There is no guilt, I thought...there is nothing else to write...so I sat in the silence while everyone else continued with their writing. Then I had a feeling...an intuition...that I wasn't quite done. Sensations happening. A heavy feeling. Bile rising. Body temperature increasing.

Click pen open.

Out of my pen...with no thought from me...comes the following words:

I feel guilty for:
Being Sonja

Click pen closed.

Let me tell you fine folks something...that was not what I thought my heart was going to say. But there it was, in black and white on the paper. That is when the miracle happened. The one word check in...uncomfortable, aware, centered, disconnected, compassionate (WHO SAID THAT?? It was my voice...but WHAT???)

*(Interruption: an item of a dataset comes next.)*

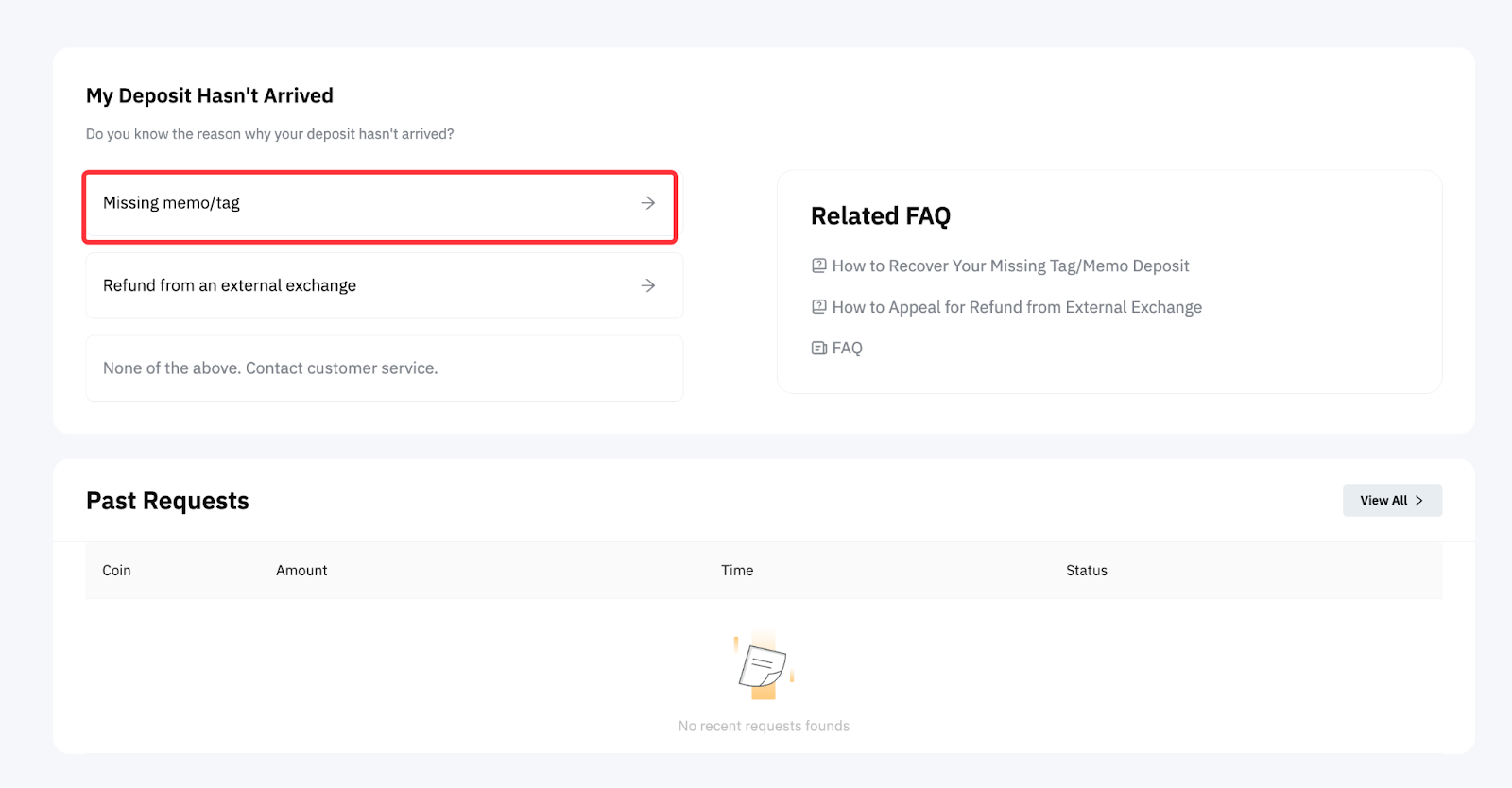This screenshot has width=1512, height=788.
Task: Click the arrow icon beside Missing memo/tag
Action: coord(647,203)
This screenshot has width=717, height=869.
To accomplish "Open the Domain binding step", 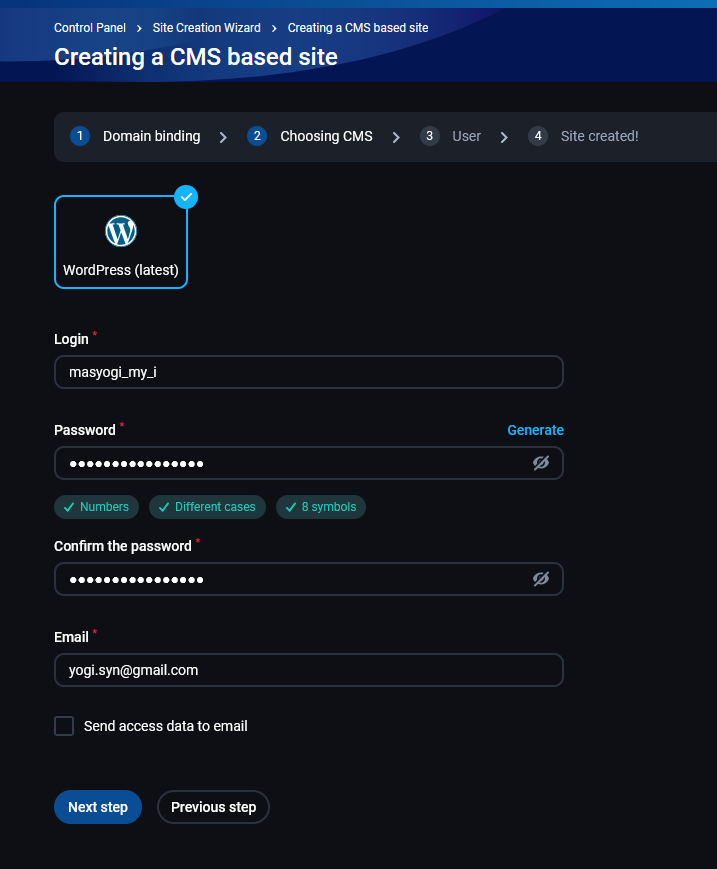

For the first time in my life, the first time ever, I felt compassion for myself. Now, I am not saying that I felt sorry for myself. I am saying that I was able to look at that list, inside that box, in black and white, with compassion. For me.

For the way I berate me. The way I limit me. The way I abandon me. The way I hurt me. The way I sabotage me. The way I endlessly and mercilessly JUDGE me. The fact that all of that has left me feeling guilty for...being me.

Wow. What an amazing feeling. I am hoping that I can experience it again, that this is a breakthrough of some sort, and that I will be able to revisit that moment.

The moment that I saw myself as I would see another. The moment that I realized that I am OK. That I am smart enough. That I am good enough. That I too, am worthy and lovable.

Click blog closed.





1 comment:

  1. Sonja, Thank you so much for writing this. It hit me in parts of me that know some of how you felt this day. I woke up once on my 25th birthday with the feeling of guilt for being born. It was so visceral I'll never forget it. And the judging of myself, too - I didn't think I judged myself but I am a perfectionist to no end and under it are a lot of fears. I am interested in working with women and trauma/addiction. I'm co-facilitating a Seeking Safety group in my internship. This training you are doing sounds really good to me and I'd love to hear more about it if you find time to let me know more!